Recorded data:
###

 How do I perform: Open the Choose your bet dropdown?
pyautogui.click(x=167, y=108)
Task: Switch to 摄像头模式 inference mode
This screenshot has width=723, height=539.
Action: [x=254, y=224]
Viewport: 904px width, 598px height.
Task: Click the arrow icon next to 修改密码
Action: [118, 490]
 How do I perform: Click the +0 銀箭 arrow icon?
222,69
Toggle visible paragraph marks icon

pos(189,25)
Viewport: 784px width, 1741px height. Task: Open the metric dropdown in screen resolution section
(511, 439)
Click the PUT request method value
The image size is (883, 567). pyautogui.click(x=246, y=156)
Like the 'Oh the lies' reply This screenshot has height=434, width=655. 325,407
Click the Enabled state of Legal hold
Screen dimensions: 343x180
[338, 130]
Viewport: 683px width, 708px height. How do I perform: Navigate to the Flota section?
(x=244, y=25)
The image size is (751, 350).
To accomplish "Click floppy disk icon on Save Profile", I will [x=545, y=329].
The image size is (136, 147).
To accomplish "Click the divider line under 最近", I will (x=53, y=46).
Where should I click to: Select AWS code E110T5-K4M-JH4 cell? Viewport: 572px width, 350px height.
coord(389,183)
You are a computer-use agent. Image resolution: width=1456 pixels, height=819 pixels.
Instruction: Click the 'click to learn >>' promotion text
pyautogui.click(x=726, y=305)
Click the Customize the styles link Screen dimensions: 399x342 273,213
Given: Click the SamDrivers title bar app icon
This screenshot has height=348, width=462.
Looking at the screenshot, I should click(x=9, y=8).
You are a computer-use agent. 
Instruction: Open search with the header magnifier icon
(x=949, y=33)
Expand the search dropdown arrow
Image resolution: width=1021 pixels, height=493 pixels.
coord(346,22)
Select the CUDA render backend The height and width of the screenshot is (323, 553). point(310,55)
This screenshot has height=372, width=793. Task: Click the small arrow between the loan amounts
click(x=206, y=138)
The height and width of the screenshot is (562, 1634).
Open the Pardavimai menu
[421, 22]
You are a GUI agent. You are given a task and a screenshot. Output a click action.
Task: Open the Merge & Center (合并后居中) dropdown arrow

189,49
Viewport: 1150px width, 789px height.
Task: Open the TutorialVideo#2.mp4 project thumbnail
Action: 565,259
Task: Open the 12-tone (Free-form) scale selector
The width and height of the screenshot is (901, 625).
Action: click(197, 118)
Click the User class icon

###

Start at the line with "Select the CUDA". Give that line and every line after it again, word for word, through the last line above.

The completed task:
Select the CUDA render backend The height and width of the screenshot is (323, 553). point(310,55)
This screenshot has height=372, width=793. Task: Click the small arrow between the loan amounts
click(x=206, y=138)
The height and width of the screenshot is (562, 1634).
Open the Pardavimai menu
[421, 22]
You are a GUI agent. You are given a task and a screenshot. Output a click action.
Task: Open the Merge & Center (合并后居中) dropdown arrow

189,49
Viewport: 1150px width, 789px height.
Task: Open the TutorialVideo#2.mp4 project thumbnail
Action: 565,259
Task: Open the 12-tone (Free-form) scale selector
The width and height of the screenshot is (901, 625).
Action: click(197, 118)
Click the User class icon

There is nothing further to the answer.